Saturday, March 03, 2007

Reno 911: Miami

Reno 911: Miami, the big screen adaptation of the low key Comedy Central series, is a mixed bag of hit or miss goofy gags and bawdy physical comedy. Some of the material is genuinely funny, but a lot of it is purely defined by ridiculousness. To be gross and stupid is not always the same as being funny, and the Reno team tends to confuse the two.

Thomas Lennon (actor & co-writer) stars as Lieutenant Jim Dangle, a clueless flake in tight shorts. He heads up a ragtag group of beyond stupid misfits all of whom get fortuitously cast out of a police convention just as a mysterious biohazard leaves all of Miami’s police force in quarantine.

The plot is thin (very thin), but that’s really not the point with a movie like this. It’s mostly about stringing together various unfortunate incidents in which the Reno crew prove themselves repeatedly incompetent. Occasionally there are also some truly bizarre character stories tossed onto the heap of wicked laughs, but it's mostly about 911 calls gone awry and the repeated crashing of police cars into things (especially other police cars). The formula works really well for awhile and even bounces back once or twice near the end of the film’s brief runtime, but for the most part this is an overextended movie (even at just 82 minutes). It turns out that Reno probably should have stayed in hour half hour format. By the middle of the film, so many jokes are being recycled that the entire production feels like déjà vu. It not only fails to continue momentum, but also becomes outright unfunny. There’s a threshold here at which point the writer’s just start tossing in random obscene sight gags as if vomiting prostitutes are the cure all for all comedic woes.
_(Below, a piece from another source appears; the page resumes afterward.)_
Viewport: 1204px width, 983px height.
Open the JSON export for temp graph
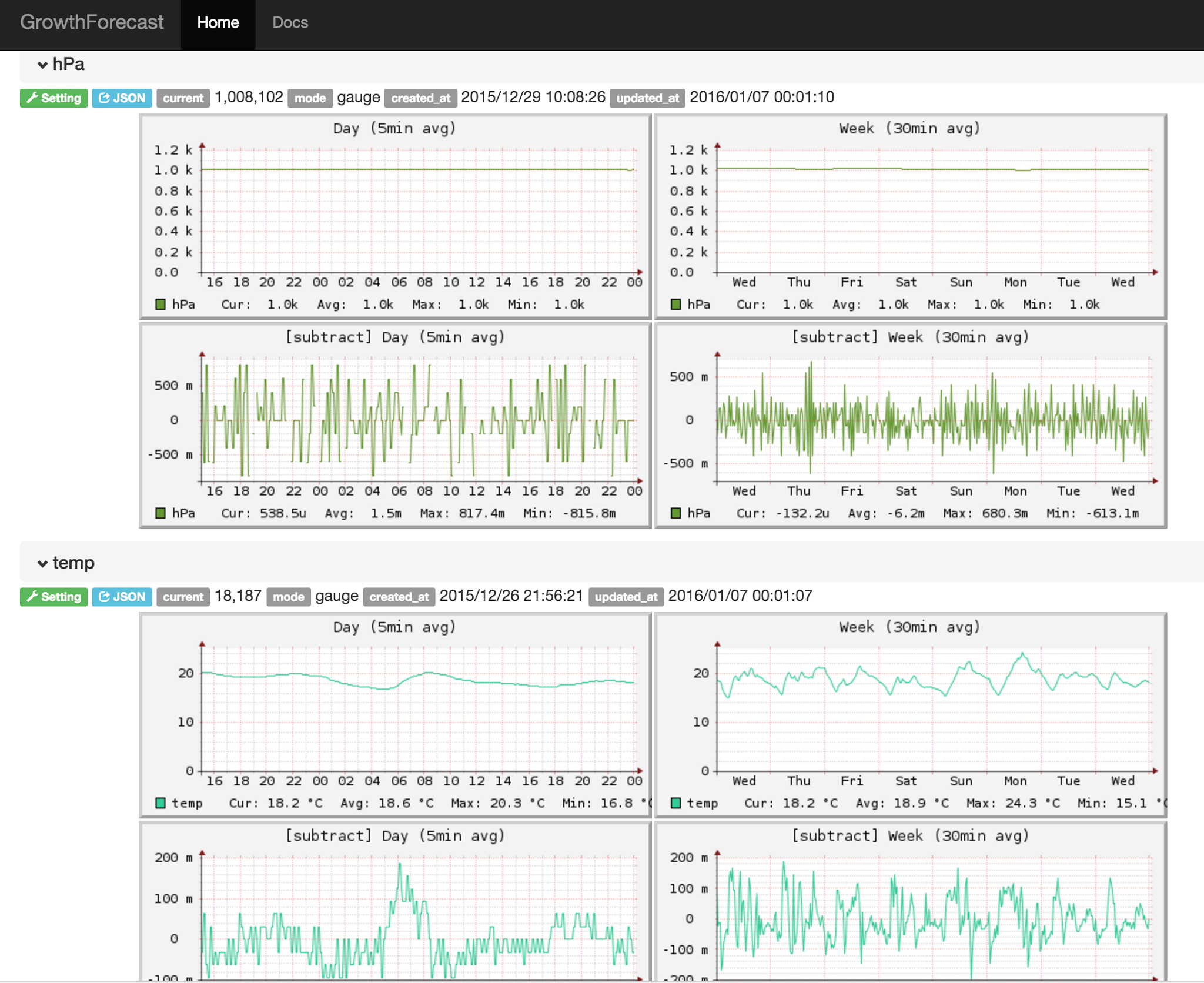[x=122, y=597]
This will probably work well for true fans of the show, but general audiences are bound to get tired of the redundant material. The number of laughs doesn’t quite compensate for the stagnant story and extended periods absent of the unsavory cleverness that makes a premise like this tick. To justify a film, the writers would have needed to dig deeper into their big bag of dirty tricks rather than merely relocate the antics. They have the bigger budget and the freedom from censorship on their side creatively, but with only a handful of new additions to the formula, there’s really still not enough to carry the film beyond the half-hour mark. It definitely has its fair share of funny moments, but it would probably be better to just rent it somewhere down the line when you can savor the best bits and ignore the moments of bleak comic stasis.